He tramped up and down the room, talking rapidly, brandishing his arms in a characteristically ungraceful, but expressive way.
"Why don't you write an article about it? I'll make my chief print it in one of his decent papers. Not that—not that," he broke off stammering hopelessly, "Round the Fire isn't very good in its way, you know—but I mean in Cosmos or The Jupiter."
Mrs. Walbridge laughed softly. "Don't apologise for Round the Fire," she said. "I think I know exactly what it is."

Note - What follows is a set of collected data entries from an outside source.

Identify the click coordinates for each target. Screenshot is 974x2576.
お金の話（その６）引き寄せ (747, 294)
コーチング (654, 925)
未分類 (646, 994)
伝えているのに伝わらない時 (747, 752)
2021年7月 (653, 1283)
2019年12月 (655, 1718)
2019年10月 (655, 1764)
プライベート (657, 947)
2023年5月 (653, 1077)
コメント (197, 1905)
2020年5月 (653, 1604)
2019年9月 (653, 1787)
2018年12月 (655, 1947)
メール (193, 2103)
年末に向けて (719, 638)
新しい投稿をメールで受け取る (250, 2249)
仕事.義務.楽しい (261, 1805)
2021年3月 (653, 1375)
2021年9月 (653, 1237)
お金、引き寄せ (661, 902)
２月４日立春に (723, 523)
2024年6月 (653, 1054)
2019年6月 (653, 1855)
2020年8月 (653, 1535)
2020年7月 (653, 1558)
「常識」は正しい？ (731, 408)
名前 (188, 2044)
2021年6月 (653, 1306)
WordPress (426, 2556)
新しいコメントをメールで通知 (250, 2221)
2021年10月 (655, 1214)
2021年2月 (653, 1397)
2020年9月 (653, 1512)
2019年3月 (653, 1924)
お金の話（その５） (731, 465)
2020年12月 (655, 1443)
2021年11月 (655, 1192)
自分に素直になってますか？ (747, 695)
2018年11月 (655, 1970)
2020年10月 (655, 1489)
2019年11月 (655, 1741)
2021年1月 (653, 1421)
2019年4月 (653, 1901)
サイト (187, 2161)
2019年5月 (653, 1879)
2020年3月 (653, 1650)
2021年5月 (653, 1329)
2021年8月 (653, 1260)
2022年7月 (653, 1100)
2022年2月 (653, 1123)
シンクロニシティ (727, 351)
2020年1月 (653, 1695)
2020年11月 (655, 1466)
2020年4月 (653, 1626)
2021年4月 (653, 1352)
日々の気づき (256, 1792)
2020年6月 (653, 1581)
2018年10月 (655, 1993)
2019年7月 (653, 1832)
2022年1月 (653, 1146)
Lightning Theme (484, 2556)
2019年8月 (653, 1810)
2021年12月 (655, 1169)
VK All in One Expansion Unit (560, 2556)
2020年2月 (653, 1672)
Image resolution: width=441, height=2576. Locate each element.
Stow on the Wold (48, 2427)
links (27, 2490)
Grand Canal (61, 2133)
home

He sat down again. The wind was whipping against the window with a delightful crackling noise. The corner by the homely hearth in the dim, inexpressive drawing-room was very pleasant in its way, and he liked, he very greatly liked, the old-fashioned lady in the shabby grey gown—the lady whom, if he had to stop the stars in their courses to accomplish it, was going to be his mother-in-law. He had always liked Mrs. Walbridge; he had always known that she held qualities that in a mother-in-law would be shining ones, but she had a personality a little too like this drawing-room of hers, too like the old mirror that hung over the mantelpiece and was a little cloudy, a little obscure, and now, behold, something had breathed on the mirror and it had cleared! Like a flash he saw the future. Himself England's greatest newspaper king, in a great, fine, romantic old house somewhere—St. James's Square for choice, failing that, Manchester Square might do—and by his side was his lovely little blackest white girl, and beside her, in subdued grey velvet and lace, the perfect mother-in-law, perfect because, not only had she been capable of producing a wife fit for the greatest man in England, and of being herself gently and quietly and modestly impressive, but she possessed that great blessing to a man in the position that he would be in, a keenly critical mind, and the mind would be, he felt, in a way his, because he had discovered it. He was sure that no one in her household or among her friends even suspected Mrs. Walbridge of such an astonishing possession.
"Look here," he said at the end of half an hour or so, when they had discussed Mr. Collier's rather putrescent masterpiece pretty thoroughly, "I suppose Grisel's told you that I mean to marry her?"
"She's told me that you'd asked her."
"Oh, that's nothing," he waved his hand impatiently, "asking her, I mean. I have asked her two or three times, just for the sake of form, you know. But she's got to do it sooner or later. I'm in no hurry."
"Dear me," murmured his hostess, a little frightened by the novelty of his point of view.
"Yes. You mustn't think me cheeky or—dashing, you know," he protested gravely. "I'm not really. I only mention it now to you so that you would understand what I'm going to say."
"Yes?" She spoke very gently, and her eyes were kind and benign.